Ai Wei Wei is a difficult artist for me, and I am only just beginning to figure out why, because when it comes down to it, I like his work. And I really, really like the Sunflower Seeds installation.
To start, why this is hard for me: As best I can tell, and I may be wrong, there is a deeply embedded ridge of compliance and obedience in my psyche, which causes me to resist/be flummoxed by drama and confrontation in and of themselves, and confrontational/controversial art as well. (This is in reference to the Dropping the Urn performance piece.) The underbelly of that is that I am also perversely drawn to it, moth to a flame. It would have horrified me as a kid to damage someone’s plastic Wal-Mart bowl, much less as an artist, to destroy a (replica?) ancient artifact. There is some disjunct in my mind when art destroys something… But it’s all a cycle of life and death, right?
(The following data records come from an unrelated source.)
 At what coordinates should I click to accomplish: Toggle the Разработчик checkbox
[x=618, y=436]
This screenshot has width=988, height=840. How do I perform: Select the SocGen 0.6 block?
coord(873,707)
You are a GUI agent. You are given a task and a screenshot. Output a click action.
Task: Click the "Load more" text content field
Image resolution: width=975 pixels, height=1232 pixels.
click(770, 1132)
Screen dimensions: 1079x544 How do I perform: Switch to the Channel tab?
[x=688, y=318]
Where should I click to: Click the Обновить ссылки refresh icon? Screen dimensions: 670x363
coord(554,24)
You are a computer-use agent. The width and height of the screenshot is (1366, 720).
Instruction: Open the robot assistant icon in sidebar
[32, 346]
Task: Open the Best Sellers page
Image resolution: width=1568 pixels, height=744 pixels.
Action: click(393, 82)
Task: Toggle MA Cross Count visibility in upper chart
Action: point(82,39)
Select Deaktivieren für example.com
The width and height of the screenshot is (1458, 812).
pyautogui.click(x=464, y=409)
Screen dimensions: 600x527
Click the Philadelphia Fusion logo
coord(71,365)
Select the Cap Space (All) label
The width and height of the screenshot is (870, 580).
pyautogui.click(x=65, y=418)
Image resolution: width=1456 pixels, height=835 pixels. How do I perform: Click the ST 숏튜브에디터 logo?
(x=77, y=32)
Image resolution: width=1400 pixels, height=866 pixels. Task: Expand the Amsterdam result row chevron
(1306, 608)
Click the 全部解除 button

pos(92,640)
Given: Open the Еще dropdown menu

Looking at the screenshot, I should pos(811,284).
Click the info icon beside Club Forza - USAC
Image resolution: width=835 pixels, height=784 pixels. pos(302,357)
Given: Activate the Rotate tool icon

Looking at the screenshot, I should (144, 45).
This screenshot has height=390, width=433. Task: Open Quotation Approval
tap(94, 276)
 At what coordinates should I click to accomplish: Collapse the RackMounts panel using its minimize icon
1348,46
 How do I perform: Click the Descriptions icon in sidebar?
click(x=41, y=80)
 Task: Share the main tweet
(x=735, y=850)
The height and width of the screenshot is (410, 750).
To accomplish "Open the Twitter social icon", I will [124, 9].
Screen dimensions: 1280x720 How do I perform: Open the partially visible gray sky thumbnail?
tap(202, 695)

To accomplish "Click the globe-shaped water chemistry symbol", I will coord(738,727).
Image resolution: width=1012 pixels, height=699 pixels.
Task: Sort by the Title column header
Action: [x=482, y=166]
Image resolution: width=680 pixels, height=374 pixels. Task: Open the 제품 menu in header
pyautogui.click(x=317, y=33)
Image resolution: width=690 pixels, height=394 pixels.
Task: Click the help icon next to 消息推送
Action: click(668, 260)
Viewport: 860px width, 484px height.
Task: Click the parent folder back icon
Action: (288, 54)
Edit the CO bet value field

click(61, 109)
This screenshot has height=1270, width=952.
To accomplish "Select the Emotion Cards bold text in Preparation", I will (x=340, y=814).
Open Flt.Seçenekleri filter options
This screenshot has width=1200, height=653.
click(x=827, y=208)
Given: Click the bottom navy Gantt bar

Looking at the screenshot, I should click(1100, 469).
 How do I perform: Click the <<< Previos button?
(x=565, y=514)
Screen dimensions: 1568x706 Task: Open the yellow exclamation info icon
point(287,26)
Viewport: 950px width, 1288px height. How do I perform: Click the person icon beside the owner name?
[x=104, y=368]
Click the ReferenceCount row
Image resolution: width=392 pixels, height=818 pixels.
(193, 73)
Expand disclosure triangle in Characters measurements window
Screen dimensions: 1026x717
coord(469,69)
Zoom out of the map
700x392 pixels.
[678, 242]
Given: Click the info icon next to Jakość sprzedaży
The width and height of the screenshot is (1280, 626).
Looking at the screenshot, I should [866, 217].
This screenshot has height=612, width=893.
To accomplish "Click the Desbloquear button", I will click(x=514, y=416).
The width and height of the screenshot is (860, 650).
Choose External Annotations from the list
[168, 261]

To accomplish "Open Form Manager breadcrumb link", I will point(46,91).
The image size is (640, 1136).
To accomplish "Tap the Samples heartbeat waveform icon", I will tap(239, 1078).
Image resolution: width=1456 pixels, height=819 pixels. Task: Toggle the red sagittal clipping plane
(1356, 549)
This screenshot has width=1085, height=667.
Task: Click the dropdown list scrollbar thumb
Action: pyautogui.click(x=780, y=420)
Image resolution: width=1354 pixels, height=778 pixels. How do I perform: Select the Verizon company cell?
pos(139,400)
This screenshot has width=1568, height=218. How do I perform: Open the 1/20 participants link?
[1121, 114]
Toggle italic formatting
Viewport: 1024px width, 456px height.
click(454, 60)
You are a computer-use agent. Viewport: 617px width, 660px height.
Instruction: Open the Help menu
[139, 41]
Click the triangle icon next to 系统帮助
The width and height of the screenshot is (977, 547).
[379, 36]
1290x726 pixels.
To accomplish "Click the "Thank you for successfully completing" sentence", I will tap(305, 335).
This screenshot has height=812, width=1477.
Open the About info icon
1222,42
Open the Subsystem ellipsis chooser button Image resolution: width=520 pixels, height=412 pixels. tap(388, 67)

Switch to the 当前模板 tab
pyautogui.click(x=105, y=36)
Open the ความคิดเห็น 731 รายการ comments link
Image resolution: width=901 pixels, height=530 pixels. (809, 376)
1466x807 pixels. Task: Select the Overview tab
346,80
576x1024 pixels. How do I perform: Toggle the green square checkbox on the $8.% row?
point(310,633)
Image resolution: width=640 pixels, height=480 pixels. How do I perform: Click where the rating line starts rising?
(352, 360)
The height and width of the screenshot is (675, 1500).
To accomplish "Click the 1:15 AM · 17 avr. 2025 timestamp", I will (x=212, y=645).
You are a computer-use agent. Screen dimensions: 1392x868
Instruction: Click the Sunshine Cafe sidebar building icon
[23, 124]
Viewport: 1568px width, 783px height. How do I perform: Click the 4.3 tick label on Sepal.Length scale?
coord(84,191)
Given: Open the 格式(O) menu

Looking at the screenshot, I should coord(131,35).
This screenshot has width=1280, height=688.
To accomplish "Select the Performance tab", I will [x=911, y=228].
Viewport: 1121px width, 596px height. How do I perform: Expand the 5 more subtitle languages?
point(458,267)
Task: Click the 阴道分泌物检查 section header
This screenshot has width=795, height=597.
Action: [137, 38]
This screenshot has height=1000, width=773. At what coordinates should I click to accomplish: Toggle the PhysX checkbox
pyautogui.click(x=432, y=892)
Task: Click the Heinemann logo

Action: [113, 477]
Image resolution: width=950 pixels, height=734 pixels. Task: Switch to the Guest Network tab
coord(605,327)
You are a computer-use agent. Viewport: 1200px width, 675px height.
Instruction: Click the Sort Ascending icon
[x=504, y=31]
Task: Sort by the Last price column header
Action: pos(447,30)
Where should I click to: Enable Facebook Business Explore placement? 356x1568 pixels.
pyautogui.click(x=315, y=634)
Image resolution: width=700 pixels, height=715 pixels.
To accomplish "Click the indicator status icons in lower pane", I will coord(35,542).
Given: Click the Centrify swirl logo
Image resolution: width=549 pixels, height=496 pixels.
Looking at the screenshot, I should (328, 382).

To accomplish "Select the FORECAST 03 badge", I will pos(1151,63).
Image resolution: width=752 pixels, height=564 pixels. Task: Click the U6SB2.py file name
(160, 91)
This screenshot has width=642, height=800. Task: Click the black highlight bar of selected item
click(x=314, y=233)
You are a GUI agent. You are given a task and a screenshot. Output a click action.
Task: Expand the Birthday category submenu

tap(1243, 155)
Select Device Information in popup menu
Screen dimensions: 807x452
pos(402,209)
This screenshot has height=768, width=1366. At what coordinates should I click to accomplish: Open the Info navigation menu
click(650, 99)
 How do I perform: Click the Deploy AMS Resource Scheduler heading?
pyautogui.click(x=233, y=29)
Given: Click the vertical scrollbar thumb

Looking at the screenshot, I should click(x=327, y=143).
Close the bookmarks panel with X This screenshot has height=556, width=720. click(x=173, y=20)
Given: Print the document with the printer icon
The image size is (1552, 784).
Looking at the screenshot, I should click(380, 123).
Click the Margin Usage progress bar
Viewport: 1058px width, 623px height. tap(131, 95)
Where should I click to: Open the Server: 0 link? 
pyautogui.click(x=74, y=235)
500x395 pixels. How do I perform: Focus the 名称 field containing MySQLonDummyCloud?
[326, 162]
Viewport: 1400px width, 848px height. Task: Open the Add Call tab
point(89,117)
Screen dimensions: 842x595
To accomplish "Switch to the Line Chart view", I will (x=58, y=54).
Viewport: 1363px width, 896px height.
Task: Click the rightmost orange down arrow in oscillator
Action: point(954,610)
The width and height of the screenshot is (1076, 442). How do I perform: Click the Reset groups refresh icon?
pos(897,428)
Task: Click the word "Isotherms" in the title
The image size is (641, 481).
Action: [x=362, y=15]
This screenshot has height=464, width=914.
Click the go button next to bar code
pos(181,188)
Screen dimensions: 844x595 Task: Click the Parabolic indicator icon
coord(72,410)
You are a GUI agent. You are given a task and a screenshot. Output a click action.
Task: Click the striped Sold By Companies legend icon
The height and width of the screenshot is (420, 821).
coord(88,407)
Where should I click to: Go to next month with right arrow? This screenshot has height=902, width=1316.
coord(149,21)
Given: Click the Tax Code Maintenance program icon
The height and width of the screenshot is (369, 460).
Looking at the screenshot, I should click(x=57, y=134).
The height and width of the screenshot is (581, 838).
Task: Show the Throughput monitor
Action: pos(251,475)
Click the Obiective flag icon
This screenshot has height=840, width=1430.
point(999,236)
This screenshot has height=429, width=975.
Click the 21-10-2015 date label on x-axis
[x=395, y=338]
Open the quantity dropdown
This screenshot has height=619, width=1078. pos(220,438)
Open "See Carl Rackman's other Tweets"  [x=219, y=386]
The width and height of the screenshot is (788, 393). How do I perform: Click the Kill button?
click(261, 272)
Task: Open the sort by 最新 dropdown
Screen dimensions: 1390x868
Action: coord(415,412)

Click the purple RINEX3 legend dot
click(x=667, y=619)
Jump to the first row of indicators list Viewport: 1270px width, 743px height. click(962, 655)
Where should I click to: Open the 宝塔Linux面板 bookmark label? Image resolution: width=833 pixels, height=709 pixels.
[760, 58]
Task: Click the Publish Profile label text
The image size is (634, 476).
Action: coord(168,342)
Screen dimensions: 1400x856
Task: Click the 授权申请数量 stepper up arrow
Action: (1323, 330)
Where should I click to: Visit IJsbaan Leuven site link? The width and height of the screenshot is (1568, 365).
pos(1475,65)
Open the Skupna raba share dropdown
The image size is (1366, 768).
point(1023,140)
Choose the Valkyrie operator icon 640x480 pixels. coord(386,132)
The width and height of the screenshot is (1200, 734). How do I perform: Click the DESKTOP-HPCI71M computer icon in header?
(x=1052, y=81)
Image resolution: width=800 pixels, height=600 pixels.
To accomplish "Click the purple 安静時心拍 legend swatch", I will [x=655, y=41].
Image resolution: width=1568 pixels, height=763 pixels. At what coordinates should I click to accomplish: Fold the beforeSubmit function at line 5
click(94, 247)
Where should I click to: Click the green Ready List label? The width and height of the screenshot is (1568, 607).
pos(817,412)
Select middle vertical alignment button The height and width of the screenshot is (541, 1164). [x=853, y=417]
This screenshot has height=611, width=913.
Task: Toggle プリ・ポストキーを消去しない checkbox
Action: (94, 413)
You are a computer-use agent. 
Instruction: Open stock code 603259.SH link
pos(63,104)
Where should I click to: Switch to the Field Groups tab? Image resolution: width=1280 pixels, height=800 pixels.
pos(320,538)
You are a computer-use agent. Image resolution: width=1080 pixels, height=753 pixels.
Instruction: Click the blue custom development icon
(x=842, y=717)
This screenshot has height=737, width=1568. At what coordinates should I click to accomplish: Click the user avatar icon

So to burst the chains of thousands of years of deeply ingrained culture makes sense in a larger view, I suppose, even if it seems somewhat sacrilegious in the moment. That is a hard idea for me to hold, but I’ll go with it, and learn to understand Ai Wei Wei’s work from the basis of loving Sunflower Seeds.
Sunflower Seeds:
(Tate Modern) (Photo from Linda Ganstrom’s slide presentation)
This installation consists of 100 million handmade, handpainted, and fired porcelain sunflower seeds. Many artisans at Jingdezhen created these seeds for Ai Wei Wei, and the installation filled a hall of the Tate Modern in London. My interest in repetition, interaction, and just the sheer quantity of work, draws me to this piece. This sea of individuals is also a little overwhelming in that we are all in a sea of individuals, and while we may be really important in our own little space, where do we fit in among, say, 100 million others?